Fianna Fáil Spokesperson on Housing, Planning and Local Government, Barry Cowen has said that the inability of the Government to cut through the red tape associated with housing construction and planning will lead to an entire generation never realising their ambitions of owning their own homes.
Deputy Cowen was commenting after the most recent Daft.ie report which shows that house prices continue to soar with a 4.3% increase recorded in the average house price in the first three months of the year.
Despite many announcements, pronouncements, plans, strategies and wishful thinking, Fine Gael has failed to rise to the task, and deal with a housing market that is dangerously close to pricing out average income earners in this country.
“At present, a single person earning the national average salary of €45,042 will be unable to buy a home marketed at the national average of €230,000 based on the traditional 3.5 times salary to loan ratio.
“25,000 homes need to be built every year, including 10,000 in Dublin to meet existing demand. In 2016, less than half that, with an even poorer return in Dublin, were realised.
“The Government cannot rely on wishful thinking, and glossy action plans to build the houses that are so desperately needed.
“The Government, to date, have failed to cool down the housing market by ensuring that those wishing to build private housing can do so in a sustainable way.
“All too often, developers will cite the high costs associated with planning and meeting regulations as one of the reasons why house prices are increase.
“Last November, Minister Coveney agreed to an independent review of building costs.
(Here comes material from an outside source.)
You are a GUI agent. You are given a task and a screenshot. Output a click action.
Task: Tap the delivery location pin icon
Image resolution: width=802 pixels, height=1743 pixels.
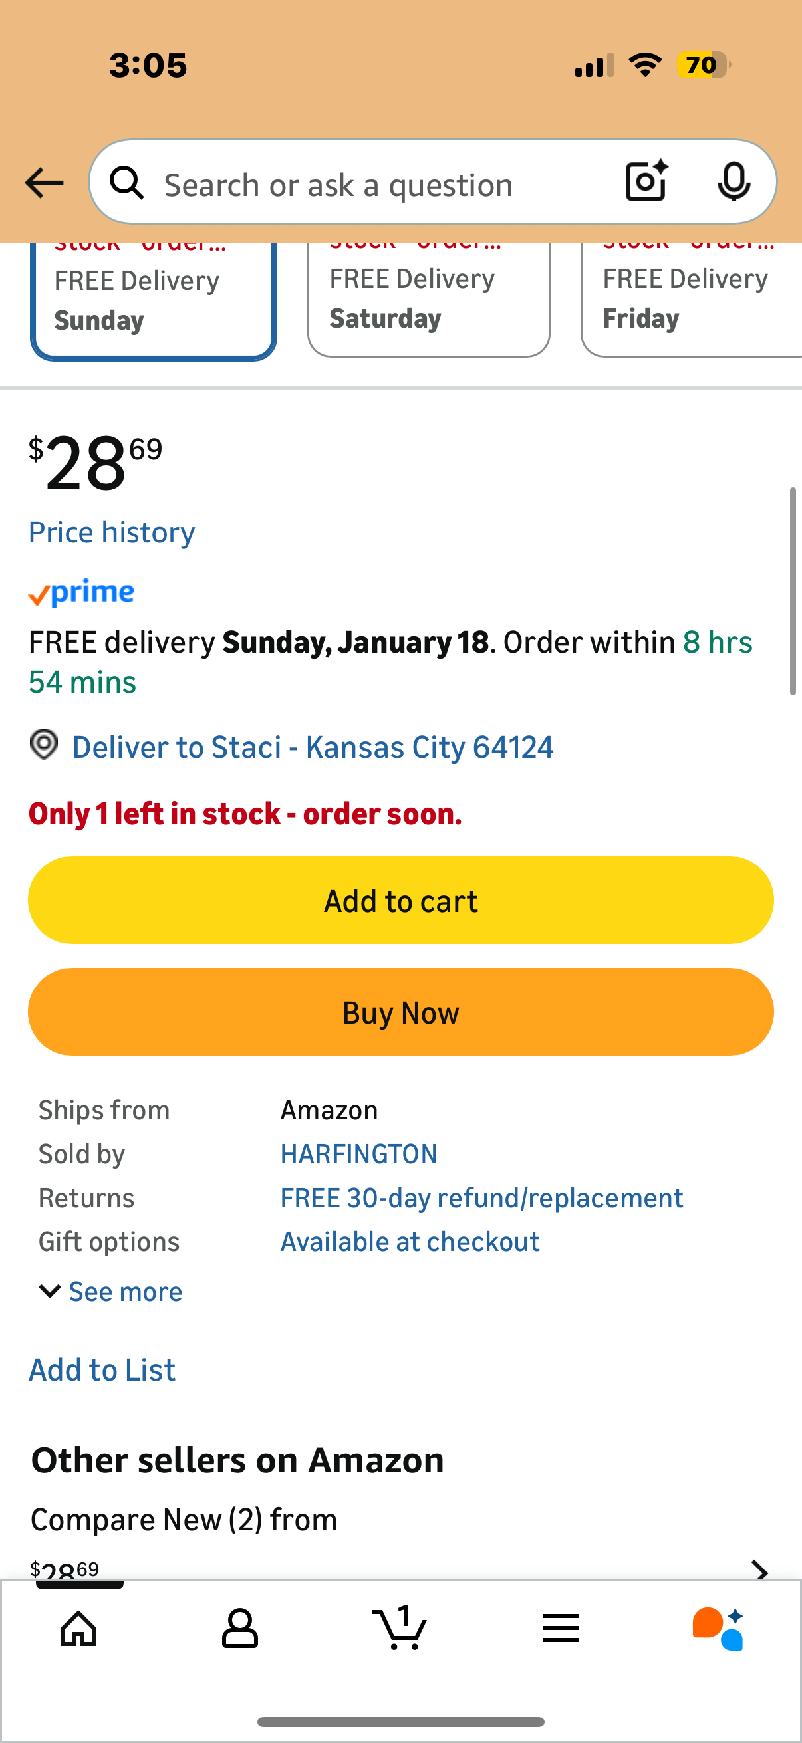(44, 745)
This needs to be finalised as quickly as possible.
“Unless the Government commits to reducing this burden, and also commits to increasing its own construction of public housing, those in the 20s and 30s will never have the option of owning their own home.
“Housing is now one of the biggest issues affecting our country. It requires a new way of thinking, with radical changes to legislation, to enable both public and private housing construction to increase to meet demand and slow the now all too familiar surges in prices.
“This is the legacy of Fine Gael in office, and it’s one that will leave lasting damage across the whole country, unless a radical change in direction is delivered,” concluded Cowen.